PS. It’s worth noting, normally when making a call to get a file from S3, you should be able to access the raw file data by accessing the body of the result. The reason why this task was reasonably cumbersome was because I had to deal with .zip files and streams. Thankfully, using zlib made this all a bit more manageable.

const aws = require('aws-sdk');
const fs = require('fs');
const zlib = require('zlib');
const s3 = new aws.S3();

exports.handler = async (event, context, callback) => {

  // parse event data to get bucket and file details
  const s3BucketName = snsMessage.Records[0].s3.bucket.name;
  const s3FileKey = snsMessage.Records[0].s3.object.key;

  const s3BucketParams = {
    Bucket: s3BucketName,
    Key: s3FileKey
  };

  const s3ReadStream = await s3.getObject(s3BucketParams).createReadStream();
  const streamS3FileToLocalFile = (inputStream) => {
    return new Promise((resolve, reject) => {
      const fileWriteStream = fs.createWriteStream('/tmp/data.txt');
      const unzip = zlib.createGunzip();
      inputStream
        .pipe(unzip)
        .pipe(fileWriteStream)
        .on('finish', () => {
          resolve({ message: 'Complete!' });
        })
        .on('error', (err) => {
          reject({ message: `Something went wrong ${err.message}`});
        });
    });
  };

  await streamS3FileToLocalFile(s3ReadStream);

  // do stuff with file data

  // end lambda execution
  await { message: "Successfully fetched S3 file data :)" };
}

The above code was the solution I ended-up settling with. When you fetch a file from a S3 Bucket, you need to create a read stream. Once you have setup your stream, that is what you pass to the ‘streamS3FileToLocalFile’ function which wraps all of the downstream async function calls in a Promise.

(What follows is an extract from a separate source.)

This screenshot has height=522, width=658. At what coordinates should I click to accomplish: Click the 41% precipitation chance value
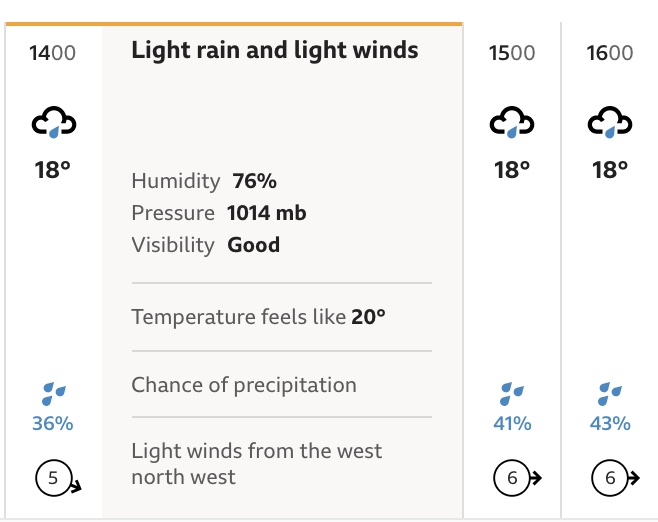click(512, 423)
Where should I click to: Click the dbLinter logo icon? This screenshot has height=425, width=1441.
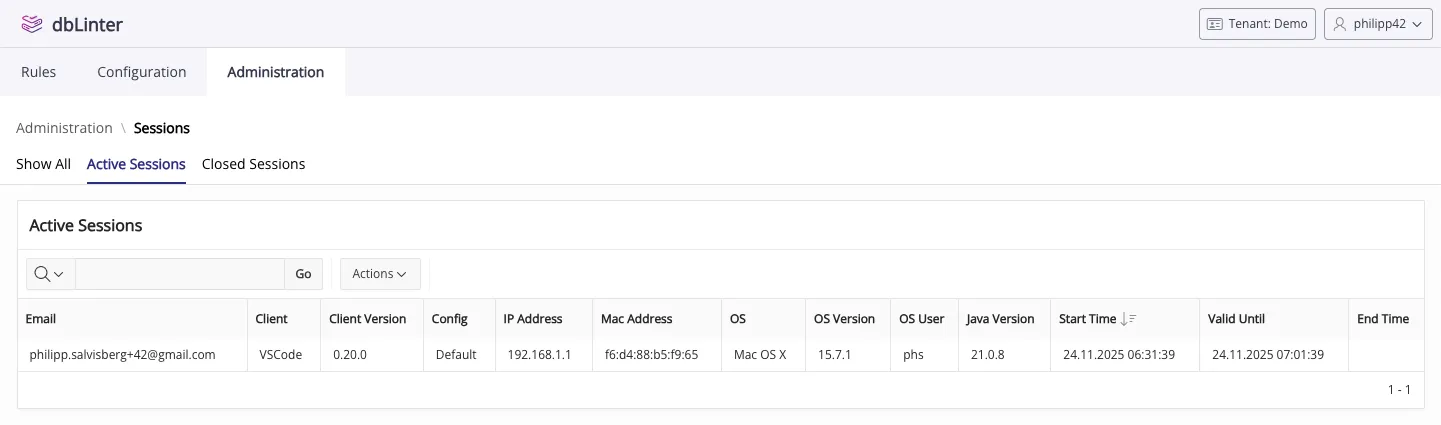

If either the unzip or writing to local file steps should encounter an error, the error event emitter will fire and the promise rejected. If the Promise resolves successfully, the file has been fetched from S3, unzipped and it’s contents written to a local file.

This works really well for myself and has been reasonably performant. I was unsure how well the code would handle large zip files containing thousands of lines but it seems like a robust solution. The reason for sharing this was because I struggled to find any good examples on the internet myself so I figured it would be worth sharing once I’d implemented a satisfactory solution that could hopefully help others, and possibly myself, should I ever need to do this again.

Thanks for reading! :)

Andrew